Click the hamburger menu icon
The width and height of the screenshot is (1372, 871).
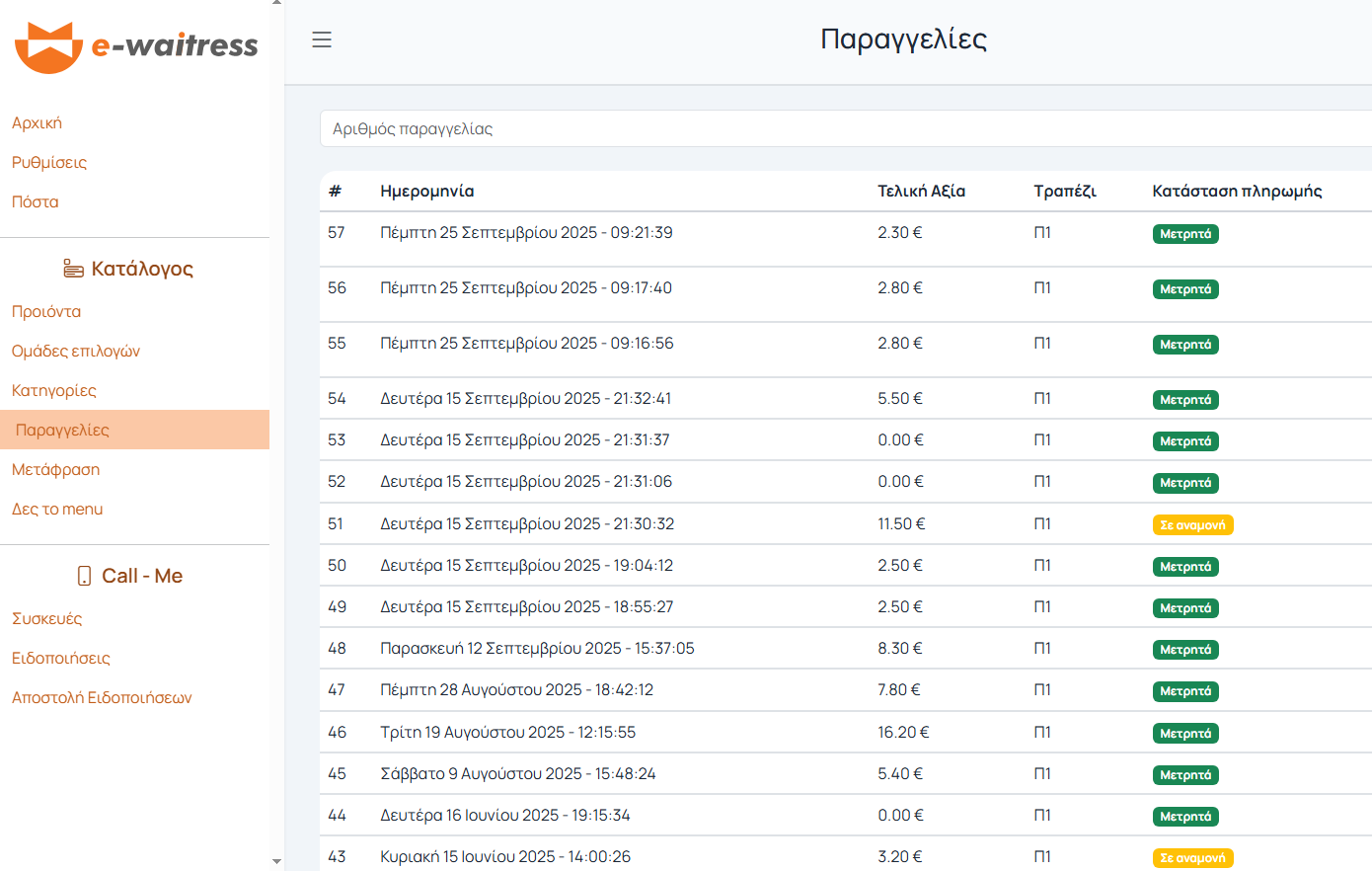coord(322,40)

-=-=-=-=-

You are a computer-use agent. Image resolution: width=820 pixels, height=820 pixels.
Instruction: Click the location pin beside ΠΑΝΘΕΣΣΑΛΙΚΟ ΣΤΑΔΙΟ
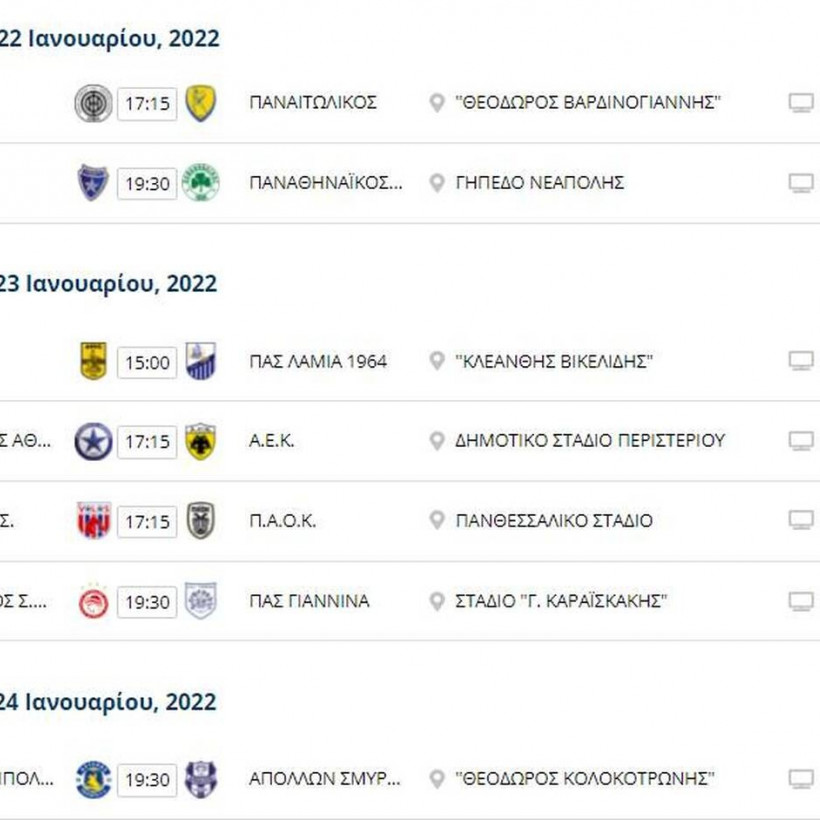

-=-=-=-=-

** WHAT YOU WILL DO **
Convert the data from the line containing "You are a computer-use" to the line containing "Instruction: Click the", both included, into a JSON list of strings with one string per line and blank lines omitted.

** EXERCISE ANSWER **
[
  "You are a computer-use agent. Image resolution: width=820 pixels, height=820 pixels.",
  "Instruction: Click the location pin beside ΠΑΝΘΕΣΣΑΛΙΚΟ ΣΤΑΔΙΟ"
]